Work required:
From the data below, return only the lines from the one with "The height and" through the one with "the select-all rows", exact and inclusive, with pictures left out.

Given entries:
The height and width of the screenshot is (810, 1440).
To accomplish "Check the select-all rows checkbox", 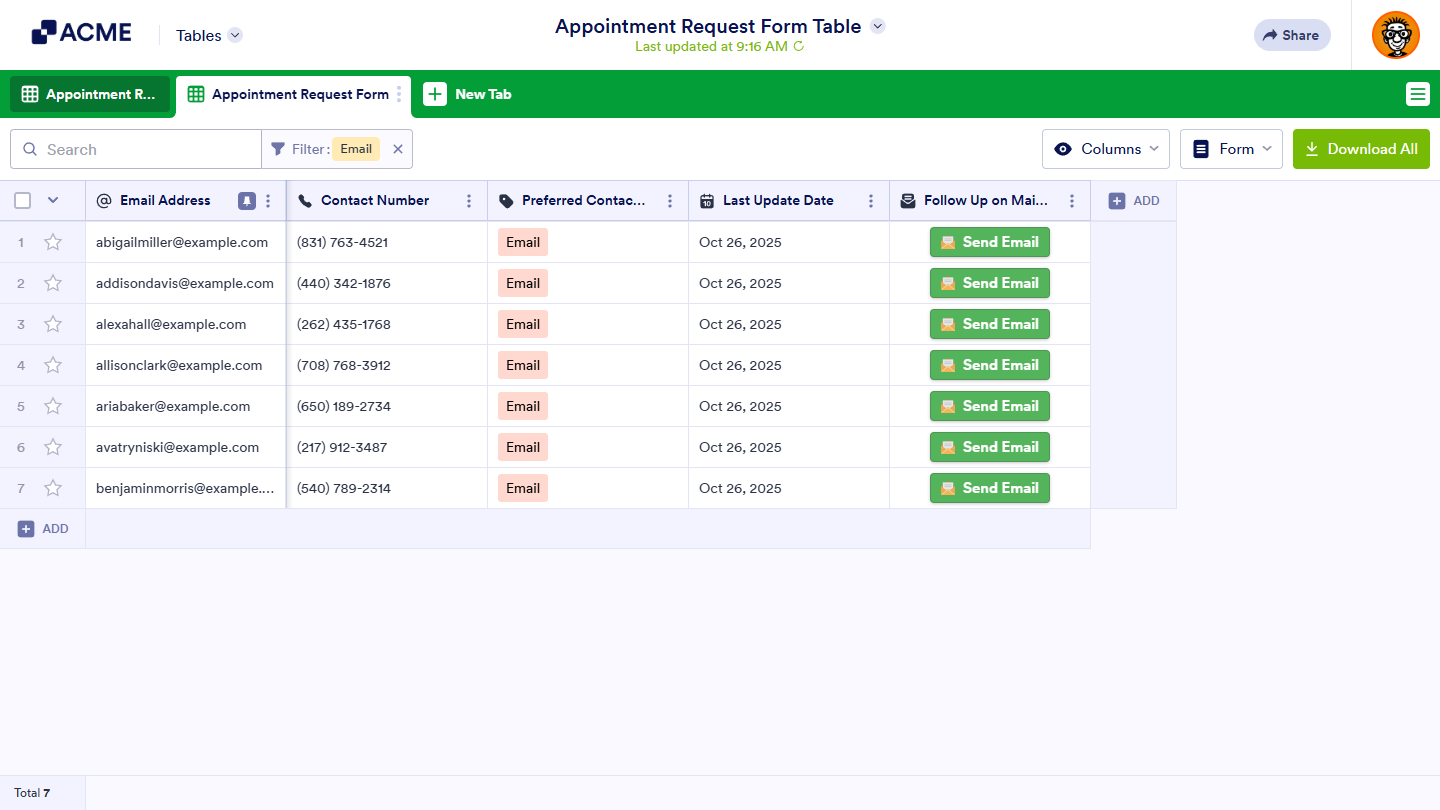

---

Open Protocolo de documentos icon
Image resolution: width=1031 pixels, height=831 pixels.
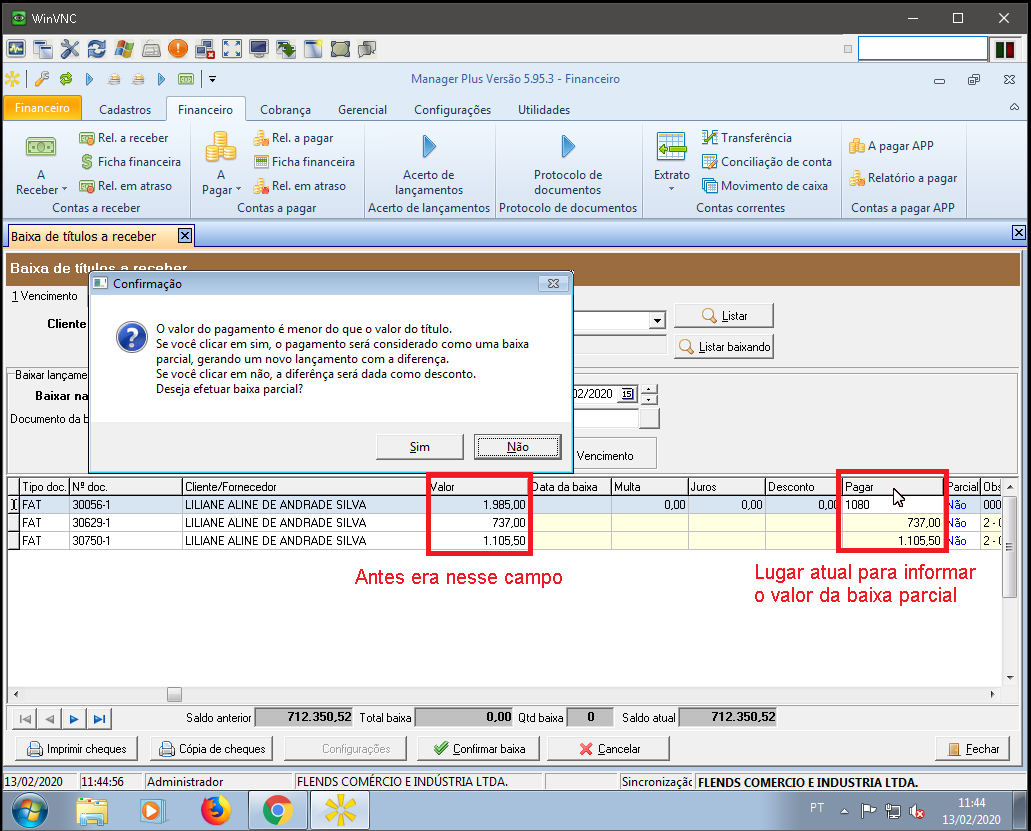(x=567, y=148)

Response area:
The height and width of the screenshot is (810, 1440).
To accomplish "Check the select-all rows checkbox", 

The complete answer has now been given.